Degree Name

Master of Science in Nursing (MSN)

Document Type

Major Paper


School of Nursing




Nurse to nurse handoff that occurs at the end of each shift is a known area of potential safety risk due to poor communication and inadequate safety checks. The Joint Commission (TJC) reported that communication between healthcare providers or between patient and healthcare providers was the leading root cause of sentinel events. Research supports the benefits of a structure handoff at the bedside to patient safety and satisfaction. Despite these proven benefits, staff nurses have not consistently embraced the practice. The purpose of this study was to identify nurses’ perceived barriers to performing SBARP (Situation, Background, Assessment, Recommendation and Patient) at the bedside in an acute care setting. Rogers Diffusion of Innovation Theory was used to guide the development and implementation of this project. A mixed qualitative and quantitative survey was utilized to assess the nurses’ perceived barriers to performing SBARP at the patient’s bedside.
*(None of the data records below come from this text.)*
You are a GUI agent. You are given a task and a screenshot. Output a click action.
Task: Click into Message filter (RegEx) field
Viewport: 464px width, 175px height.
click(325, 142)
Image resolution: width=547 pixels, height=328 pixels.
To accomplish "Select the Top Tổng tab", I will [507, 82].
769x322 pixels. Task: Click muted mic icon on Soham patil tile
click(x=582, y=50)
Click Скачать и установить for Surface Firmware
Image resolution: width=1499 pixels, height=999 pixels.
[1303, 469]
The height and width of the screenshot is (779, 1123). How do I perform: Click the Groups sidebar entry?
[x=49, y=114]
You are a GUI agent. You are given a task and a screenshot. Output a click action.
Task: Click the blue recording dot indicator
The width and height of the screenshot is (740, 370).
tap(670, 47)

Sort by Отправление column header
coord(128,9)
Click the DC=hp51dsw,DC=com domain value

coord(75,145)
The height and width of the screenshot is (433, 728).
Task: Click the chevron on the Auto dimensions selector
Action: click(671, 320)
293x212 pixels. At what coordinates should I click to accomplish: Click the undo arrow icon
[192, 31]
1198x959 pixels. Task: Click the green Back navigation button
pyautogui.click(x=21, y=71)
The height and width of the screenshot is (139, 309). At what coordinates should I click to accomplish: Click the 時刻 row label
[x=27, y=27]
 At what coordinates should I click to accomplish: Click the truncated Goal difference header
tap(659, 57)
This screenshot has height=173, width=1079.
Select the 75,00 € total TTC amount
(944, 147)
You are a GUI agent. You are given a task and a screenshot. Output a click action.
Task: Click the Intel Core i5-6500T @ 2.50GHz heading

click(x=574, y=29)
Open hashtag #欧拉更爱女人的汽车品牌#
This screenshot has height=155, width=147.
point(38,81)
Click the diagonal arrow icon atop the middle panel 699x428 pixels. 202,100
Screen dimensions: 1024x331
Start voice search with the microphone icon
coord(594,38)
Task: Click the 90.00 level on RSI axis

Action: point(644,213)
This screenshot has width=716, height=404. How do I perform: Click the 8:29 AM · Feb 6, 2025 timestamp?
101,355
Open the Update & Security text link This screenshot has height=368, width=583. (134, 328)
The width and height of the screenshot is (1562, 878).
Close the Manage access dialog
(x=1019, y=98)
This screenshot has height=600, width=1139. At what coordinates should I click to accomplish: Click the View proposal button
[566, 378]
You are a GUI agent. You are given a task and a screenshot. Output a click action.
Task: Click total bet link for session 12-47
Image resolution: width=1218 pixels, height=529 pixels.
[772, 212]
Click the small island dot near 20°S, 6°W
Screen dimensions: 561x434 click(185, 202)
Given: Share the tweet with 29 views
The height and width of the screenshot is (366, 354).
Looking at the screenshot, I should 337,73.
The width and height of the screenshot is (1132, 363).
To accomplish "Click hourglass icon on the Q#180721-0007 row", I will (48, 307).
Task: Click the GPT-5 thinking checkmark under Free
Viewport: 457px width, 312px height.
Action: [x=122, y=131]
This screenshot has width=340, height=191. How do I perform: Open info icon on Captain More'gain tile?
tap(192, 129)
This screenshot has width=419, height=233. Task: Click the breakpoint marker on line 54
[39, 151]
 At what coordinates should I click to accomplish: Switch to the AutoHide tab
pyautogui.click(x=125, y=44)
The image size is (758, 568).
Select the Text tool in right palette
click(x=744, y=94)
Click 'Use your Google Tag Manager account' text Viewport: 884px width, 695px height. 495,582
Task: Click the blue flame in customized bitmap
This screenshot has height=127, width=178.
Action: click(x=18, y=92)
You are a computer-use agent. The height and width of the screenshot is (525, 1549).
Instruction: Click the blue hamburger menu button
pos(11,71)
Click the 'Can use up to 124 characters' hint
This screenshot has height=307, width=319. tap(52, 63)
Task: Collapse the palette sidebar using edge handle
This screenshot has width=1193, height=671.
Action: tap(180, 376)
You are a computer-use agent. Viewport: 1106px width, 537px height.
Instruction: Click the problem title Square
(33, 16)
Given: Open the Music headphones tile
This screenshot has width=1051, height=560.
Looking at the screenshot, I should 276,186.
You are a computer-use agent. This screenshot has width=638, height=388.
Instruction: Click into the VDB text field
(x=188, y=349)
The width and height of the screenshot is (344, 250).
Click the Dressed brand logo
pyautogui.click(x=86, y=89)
The survey was distributed to nurses employed on two medical-surgical floors at Newport Hospital. Responses (N = 19) showed that although staff nurses perceived that bedside handoff positively impacted patient satisfaction and patient safety, they did not routinely practice bedside handoff. Nurses cited lack of comfort with the practice, patient privacy, perception of time, and communication of sensitive information as barriers to performing bedside handoff. Sustaining practice change over time in an organization can be challenging. Leadership support and enforcement of bedside handoff in addition to targeted education to reduce perceived barriers to the practice may help to increase the practice of bedside handoff.